What to do → Copy the material below word for word, keeping every line as it appears. Leave the pictures out of your copy.

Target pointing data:
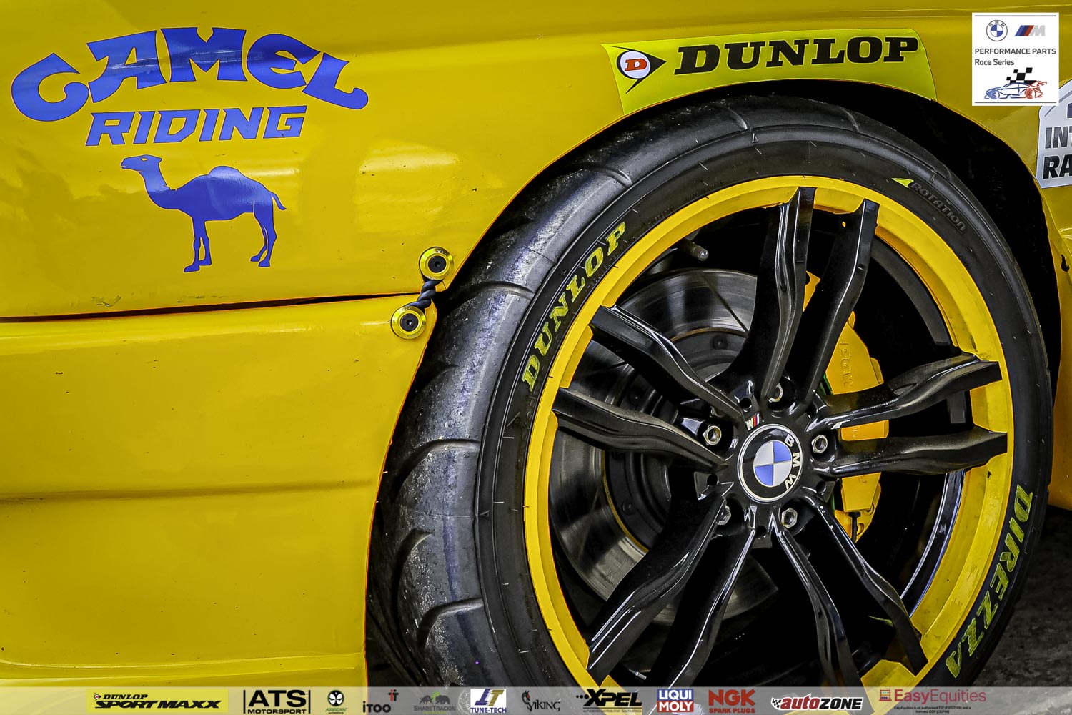Select the XPEL sponsor logo
This screenshot has height=715, width=1072.
coord(610,700)
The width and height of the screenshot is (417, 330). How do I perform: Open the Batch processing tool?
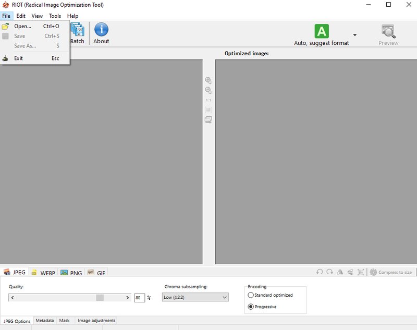77,33
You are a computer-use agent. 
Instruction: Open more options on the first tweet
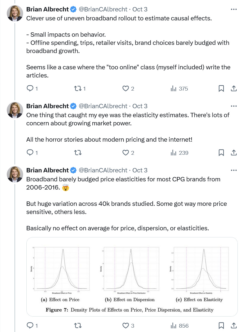[x=234, y=9]
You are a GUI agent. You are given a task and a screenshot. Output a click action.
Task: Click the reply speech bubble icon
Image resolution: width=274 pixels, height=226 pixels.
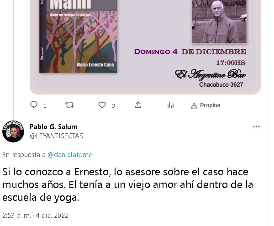click(34, 105)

Worked answer →
Select the XPEL sponsor logo
This screenshot has height=715, width=1072.
coord(610,700)
The width and height of the screenshot is (417, 330). How do I perform: Open the Batch processing tool?
77,33
You are a computer-use agent. 
Instruction: Open more options on the first tweet
[x=234, y=9]
You are a GUI agent. You are given a task and a screenshot. Output a click action.
Task: Click the reply speech bubble icon
Image resolution: width=274 pixels, height=226 pixels.
click(34, 105)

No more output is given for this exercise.